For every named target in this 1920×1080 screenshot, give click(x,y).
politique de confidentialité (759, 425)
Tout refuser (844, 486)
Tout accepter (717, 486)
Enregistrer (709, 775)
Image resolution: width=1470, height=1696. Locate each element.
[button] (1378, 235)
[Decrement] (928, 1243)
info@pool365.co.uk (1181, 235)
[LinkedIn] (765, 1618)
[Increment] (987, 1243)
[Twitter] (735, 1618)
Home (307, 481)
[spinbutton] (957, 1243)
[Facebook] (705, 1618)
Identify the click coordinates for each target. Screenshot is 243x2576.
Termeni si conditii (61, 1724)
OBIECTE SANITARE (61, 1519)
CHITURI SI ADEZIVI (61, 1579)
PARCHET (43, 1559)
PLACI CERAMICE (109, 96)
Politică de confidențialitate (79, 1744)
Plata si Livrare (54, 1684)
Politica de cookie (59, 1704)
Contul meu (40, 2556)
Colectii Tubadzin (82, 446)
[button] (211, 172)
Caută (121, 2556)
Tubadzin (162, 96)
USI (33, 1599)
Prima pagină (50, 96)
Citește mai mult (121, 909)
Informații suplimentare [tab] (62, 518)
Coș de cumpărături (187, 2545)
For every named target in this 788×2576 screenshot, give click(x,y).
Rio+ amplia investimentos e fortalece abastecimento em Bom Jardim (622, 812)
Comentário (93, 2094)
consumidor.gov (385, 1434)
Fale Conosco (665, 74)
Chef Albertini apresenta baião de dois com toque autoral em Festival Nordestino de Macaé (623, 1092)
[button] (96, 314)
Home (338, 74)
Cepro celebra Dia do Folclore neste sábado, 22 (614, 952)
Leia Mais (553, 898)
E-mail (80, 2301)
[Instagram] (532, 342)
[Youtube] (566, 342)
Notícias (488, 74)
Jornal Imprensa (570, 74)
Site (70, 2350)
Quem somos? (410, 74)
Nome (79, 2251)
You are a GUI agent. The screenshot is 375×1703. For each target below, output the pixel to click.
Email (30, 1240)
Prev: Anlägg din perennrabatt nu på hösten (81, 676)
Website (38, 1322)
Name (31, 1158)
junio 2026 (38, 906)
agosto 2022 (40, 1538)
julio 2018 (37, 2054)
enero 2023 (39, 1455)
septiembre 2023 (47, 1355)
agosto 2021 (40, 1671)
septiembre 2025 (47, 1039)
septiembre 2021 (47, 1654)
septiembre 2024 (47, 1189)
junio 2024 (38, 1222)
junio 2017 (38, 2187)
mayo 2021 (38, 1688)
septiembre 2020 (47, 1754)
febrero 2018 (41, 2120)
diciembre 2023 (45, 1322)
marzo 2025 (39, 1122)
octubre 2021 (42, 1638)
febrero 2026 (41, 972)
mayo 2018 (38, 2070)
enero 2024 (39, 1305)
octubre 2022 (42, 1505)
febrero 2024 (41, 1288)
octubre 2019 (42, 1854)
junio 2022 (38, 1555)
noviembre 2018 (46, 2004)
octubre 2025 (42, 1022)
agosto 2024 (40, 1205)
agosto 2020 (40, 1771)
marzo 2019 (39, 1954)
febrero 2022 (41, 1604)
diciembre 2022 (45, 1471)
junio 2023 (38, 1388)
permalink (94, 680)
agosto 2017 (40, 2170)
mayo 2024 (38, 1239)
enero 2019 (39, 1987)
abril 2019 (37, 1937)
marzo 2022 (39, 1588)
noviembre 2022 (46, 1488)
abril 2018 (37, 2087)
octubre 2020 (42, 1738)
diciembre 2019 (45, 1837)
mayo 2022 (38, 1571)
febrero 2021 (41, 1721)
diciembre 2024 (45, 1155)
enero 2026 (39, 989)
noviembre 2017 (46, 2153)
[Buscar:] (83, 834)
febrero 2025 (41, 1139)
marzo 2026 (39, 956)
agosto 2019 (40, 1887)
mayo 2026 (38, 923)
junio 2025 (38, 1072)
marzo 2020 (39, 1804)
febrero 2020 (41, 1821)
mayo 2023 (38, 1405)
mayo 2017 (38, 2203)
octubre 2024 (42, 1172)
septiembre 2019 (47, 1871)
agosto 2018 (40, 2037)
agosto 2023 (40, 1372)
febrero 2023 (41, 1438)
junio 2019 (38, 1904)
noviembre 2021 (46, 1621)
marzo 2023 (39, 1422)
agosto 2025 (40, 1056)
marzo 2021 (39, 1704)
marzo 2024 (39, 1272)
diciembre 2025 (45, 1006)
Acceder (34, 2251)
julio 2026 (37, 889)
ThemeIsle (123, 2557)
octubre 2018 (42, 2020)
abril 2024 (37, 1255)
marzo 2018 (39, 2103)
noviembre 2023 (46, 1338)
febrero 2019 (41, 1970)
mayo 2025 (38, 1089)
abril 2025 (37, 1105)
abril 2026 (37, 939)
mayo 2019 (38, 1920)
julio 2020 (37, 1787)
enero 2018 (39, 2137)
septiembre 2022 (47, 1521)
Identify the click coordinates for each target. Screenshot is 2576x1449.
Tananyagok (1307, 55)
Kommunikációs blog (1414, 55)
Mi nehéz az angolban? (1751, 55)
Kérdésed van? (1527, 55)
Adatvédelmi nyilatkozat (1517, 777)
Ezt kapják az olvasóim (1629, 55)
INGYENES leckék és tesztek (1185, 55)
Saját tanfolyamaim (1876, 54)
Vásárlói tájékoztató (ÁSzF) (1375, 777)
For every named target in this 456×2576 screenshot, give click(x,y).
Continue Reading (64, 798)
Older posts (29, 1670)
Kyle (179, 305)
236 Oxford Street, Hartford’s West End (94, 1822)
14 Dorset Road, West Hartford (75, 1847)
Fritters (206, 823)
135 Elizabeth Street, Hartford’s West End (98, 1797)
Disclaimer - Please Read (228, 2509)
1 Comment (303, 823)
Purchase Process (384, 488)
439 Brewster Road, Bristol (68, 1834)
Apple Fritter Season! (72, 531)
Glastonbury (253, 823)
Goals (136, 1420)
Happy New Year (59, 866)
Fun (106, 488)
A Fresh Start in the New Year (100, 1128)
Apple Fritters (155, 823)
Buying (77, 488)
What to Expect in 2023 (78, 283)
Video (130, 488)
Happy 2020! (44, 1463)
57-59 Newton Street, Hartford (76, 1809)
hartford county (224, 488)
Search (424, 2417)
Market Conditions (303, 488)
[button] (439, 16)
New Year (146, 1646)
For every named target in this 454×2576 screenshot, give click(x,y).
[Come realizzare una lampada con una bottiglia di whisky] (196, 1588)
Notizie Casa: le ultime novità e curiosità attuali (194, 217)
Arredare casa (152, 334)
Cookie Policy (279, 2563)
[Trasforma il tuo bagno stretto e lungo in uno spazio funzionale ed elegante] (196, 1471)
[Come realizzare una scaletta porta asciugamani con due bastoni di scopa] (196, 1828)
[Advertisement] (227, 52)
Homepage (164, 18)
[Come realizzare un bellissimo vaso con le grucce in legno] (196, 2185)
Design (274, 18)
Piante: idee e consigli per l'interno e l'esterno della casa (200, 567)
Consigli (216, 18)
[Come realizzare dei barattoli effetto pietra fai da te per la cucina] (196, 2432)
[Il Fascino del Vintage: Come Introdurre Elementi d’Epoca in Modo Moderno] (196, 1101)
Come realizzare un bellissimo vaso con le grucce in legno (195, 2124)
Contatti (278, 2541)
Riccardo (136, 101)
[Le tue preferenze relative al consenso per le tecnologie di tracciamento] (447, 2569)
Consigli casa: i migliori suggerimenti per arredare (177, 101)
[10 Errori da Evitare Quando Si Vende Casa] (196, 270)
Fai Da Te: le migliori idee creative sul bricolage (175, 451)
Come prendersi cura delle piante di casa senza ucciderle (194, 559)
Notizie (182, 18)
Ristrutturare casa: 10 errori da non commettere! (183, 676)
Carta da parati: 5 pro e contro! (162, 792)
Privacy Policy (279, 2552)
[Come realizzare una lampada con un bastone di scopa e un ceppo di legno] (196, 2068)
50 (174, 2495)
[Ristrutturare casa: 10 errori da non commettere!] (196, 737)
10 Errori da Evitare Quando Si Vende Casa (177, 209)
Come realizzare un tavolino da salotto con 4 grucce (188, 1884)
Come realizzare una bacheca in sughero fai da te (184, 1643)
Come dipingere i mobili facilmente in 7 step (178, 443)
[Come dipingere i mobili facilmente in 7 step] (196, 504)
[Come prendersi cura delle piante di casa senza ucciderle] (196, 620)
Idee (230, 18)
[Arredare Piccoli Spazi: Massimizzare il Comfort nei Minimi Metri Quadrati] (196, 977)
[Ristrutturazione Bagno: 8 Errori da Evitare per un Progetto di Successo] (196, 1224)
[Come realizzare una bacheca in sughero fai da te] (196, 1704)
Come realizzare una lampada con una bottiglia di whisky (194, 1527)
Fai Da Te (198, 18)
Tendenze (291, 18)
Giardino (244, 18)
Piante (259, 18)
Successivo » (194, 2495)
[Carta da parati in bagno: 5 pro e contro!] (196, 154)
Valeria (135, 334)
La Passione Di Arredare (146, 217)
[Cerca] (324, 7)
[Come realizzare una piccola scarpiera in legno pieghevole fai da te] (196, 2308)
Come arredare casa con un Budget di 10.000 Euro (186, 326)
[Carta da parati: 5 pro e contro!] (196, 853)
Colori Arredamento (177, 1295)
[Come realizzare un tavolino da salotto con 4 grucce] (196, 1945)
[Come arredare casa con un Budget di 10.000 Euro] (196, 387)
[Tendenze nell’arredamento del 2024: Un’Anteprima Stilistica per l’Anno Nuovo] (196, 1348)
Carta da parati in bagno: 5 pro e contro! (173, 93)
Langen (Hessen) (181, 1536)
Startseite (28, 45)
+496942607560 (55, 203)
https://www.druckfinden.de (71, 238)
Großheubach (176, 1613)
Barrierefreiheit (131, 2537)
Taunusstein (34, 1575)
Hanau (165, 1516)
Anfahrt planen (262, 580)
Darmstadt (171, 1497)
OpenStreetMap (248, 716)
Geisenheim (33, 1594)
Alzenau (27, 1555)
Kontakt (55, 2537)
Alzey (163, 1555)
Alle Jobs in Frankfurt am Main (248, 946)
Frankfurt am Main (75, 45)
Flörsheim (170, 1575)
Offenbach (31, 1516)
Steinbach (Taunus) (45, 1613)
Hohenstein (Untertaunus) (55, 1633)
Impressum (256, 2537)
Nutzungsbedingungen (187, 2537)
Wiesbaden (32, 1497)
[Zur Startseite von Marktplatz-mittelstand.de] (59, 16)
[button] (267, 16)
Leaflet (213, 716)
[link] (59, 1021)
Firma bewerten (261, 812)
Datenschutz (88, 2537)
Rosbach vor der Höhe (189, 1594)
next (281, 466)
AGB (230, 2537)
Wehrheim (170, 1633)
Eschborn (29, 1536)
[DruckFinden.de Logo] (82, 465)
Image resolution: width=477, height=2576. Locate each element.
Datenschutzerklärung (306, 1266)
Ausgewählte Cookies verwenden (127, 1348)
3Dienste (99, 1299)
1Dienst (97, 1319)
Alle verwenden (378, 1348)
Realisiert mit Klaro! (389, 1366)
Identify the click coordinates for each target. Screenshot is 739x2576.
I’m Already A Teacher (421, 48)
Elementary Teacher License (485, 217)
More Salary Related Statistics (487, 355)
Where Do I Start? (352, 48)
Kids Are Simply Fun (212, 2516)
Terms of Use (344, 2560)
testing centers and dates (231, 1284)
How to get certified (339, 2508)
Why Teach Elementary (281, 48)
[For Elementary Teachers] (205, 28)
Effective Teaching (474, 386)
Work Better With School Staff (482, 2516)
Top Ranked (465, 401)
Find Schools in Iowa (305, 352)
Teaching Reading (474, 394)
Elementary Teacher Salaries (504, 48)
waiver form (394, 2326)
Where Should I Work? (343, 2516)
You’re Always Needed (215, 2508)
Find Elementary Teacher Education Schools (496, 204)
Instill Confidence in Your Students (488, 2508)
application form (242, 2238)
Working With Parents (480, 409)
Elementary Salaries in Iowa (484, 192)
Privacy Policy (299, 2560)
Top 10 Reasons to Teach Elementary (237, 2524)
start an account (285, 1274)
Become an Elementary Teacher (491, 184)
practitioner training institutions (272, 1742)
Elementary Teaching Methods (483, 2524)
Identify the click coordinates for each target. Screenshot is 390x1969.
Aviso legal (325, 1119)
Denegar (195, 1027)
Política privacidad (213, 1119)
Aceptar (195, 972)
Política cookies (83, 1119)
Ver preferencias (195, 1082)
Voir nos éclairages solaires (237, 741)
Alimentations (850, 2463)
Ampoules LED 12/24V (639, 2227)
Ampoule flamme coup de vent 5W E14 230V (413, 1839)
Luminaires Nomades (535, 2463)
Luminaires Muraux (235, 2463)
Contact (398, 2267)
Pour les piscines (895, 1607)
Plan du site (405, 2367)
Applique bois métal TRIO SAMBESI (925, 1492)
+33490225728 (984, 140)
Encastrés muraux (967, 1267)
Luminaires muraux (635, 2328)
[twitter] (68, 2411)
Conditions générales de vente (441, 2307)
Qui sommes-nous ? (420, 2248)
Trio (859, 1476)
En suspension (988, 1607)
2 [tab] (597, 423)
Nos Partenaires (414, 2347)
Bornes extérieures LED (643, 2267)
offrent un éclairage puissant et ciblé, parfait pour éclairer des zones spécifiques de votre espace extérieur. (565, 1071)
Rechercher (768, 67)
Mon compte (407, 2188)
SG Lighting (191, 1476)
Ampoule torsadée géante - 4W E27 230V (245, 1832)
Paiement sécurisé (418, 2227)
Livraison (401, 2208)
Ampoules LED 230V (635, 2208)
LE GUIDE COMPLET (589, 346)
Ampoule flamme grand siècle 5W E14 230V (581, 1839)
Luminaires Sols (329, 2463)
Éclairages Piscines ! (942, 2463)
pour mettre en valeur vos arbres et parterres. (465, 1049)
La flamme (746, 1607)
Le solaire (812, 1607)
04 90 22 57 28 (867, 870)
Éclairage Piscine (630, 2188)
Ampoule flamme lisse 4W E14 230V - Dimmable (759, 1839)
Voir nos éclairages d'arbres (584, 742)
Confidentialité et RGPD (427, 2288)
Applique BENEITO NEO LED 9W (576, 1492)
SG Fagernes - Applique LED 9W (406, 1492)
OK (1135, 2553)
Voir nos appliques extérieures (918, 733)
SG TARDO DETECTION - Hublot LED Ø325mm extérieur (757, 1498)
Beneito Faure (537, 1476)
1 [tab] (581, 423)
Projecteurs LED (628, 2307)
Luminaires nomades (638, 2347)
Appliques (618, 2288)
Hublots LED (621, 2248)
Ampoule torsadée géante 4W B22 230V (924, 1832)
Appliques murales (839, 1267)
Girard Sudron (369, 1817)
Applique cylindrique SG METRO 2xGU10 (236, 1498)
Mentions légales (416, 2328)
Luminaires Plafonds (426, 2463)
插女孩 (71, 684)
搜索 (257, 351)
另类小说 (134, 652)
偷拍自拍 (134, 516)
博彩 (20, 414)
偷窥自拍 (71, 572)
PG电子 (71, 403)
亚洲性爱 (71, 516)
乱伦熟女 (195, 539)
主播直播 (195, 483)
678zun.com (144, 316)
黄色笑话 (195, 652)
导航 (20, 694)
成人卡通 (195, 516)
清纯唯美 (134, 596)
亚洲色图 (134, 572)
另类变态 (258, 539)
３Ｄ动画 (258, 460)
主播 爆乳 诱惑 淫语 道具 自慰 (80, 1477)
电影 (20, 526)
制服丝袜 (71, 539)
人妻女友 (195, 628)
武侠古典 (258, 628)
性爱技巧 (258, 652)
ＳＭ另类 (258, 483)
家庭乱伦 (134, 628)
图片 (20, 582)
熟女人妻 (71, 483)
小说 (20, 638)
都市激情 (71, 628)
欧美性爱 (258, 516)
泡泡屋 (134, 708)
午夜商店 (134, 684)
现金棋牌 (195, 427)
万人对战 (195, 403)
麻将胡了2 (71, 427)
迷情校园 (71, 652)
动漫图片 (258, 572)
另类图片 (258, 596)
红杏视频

——

Find where the line with "[Arredare Piccoli Spazi: Massimizzare" sits in the material above, then copy exactly from it through the line with "[Come realizzare una bacheca". Add no other line.

▸ Response for this exercise:
[Arredare Piccoli Spazi: Massimizzare il Comfort nei Minimi Metri Quadrati] (196, 977)
[Ristrutturazione Bagno: 8 Errori da Evitare per un Progetto di Successo] (196, 1224)
[Come realizzare una bacheca in sughero fai da te] (196, 1704)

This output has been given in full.